* **WORK TO COMPLETE**:
Extend the review of the Prince Caspian action figures below, picking up right after its final sentence.

* **SUPPLIED TEXT**:
Chronicles of Narnia - Prince Caspian
Final Battle Edmund, Tyrus, Final Duel Peter and King Miraz

Since the amazing success of the Lord of the Rings trilogy, film makers and production companes have gone to the well of fantasy novels repeatedly looking for another hit.  The results have been very mixed, with most of them doing poorly.  Even those that have had critical success have often gone wanting at the box office.

The one exception has been the Chronicles of Narnia.  The first film, The Lion, The Witch and the Wardrobe, grossed nearly $300 million, with a $65 million dollar opening weekend, guaranteeing that more books in the series would be turned into movies.  The second film is Prince Caspian, and opens May 16th.

One of the trends for 2008 is 3 3/4" scale figures for many movies and comic books, rather than the 5 or 6" figures we've seen in the last decades.  Prince Caspian is one of the movies picking up this format for the majority of their toys, and they are being produced by Play Along.

These are starting to hit Toys R Us stores, although I'm sure they'll be hitting elsewhere soon.  Single figures run $6, while two packs run around $11 and deluxe sets are $15.  There are a TON of figures in this first series, and the single cards include Castle Raid Peter, Castle Escape Caspian, Final Battle Caspian, Final Battle Edmund (reviewed tonight), Final Battle Peter, King Miraz, a Telmarine Soldier, Tyrus (reviewed tonight), Trumpin with Trufflehunter, and finally, Susan with Reepicheep.


The two packs include a Wer-Wolf with Castle Raid Caspian, the Centaur Glenstorm with Peepiceek, the Minotaur Asterius with the Faun Mentius, and a slightly redecoed Final Duel Peter with a slightly redecoed Final Duel Miraz (reviewed tonight).

* **DATA PROVIDED**:
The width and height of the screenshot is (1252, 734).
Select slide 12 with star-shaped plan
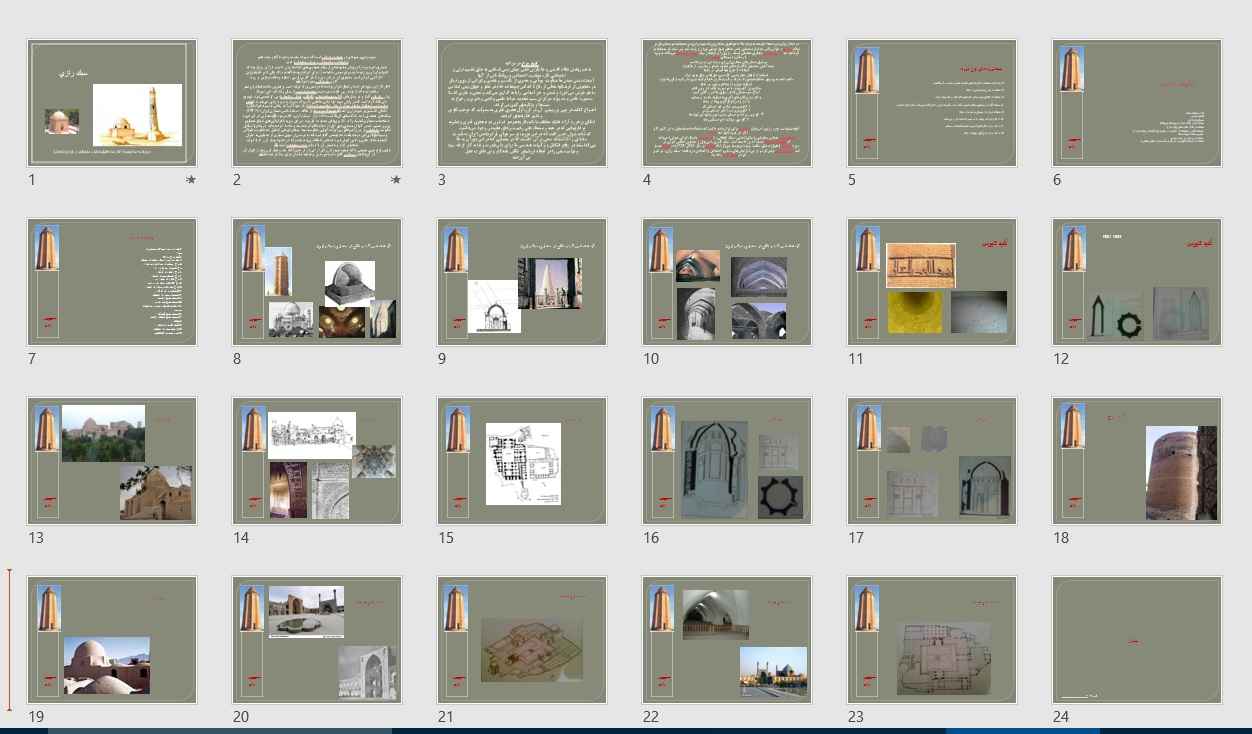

* **TASK ANSWER**:
There are also deluxe two packs, one with Peter and a large Griffen, and the other with Lucy and Aslan.  That's a whole lot of figures for a single wave!  I didn't see the Susan or Trumpin single carded figures at my local Toys R Us, so either someone already grabbed them, they haven't shipped yet, or they is more than one assortment shipping.  All the rest of the singles, doubles and deluxe figures were there.

Packaging - ***1/2
Getting packaging just right can be tricky, especially when it comes to mass market cardbacks and bubbles.  But for me, the Narnia stuff works extremely well.

There's lots going on with the front of the cardback and with the inserts in the bubble, but it doesn't end up being too busy or hiding the figures themselves.  It has a nice fantasy look, and also ties in with the them of this particular movie (with the castle walls).

The actual back of the cards do everything right.  There's photos of the rest of the series to help kids pick out the ones they want to look for, there's a nice large photo of the figure inside, and the personalization goes all the way to a fairly long chunk of text giving you the background on that particular character.  This is a big plus, and a huge improvement over generic cardbacks.

Sculpting - Miraz ***1/2; Peter, Tyrus, Edmund ***;
These are done in a 3 3/4" scale, and do fit in extremely well with figures from lines like Star Wars.  Both the boys are right about 3 3/4", while Miraz stands about 4" tall at the very top of his helmet, and Tyrus just a squeak over 4".  The volume of these figures is also very consistent with lines like Star Wars, making them look great on the shelf together.  Not sure why you'd put Luke Skywalker with Peter Pevensie, but you can.  More likely, you'll mix these with Golden Compass or the upcoming knights line from Unimax.

Of the three, Miraz is getting the best sculpting score.  The helmet is not removable, so he cuts a break in not having to look like an actual actor.  His armor is quite detailed for this scale, and there's quite a wide variety of sculpted textures.  From the chain mail, to the clothing, to the hard metal armor, each piece has a different look and feel.

He stands great on his own, and both hands are sculpted to work nicely with the accessories.  I had a bit of an issue getting the sword into his right hand because the plastic is so hard, but once there it's not going to fall out.

While there may be a sculpting difference between this Miraz and the single pack version, I didn't notice it on a cursory glance at the store.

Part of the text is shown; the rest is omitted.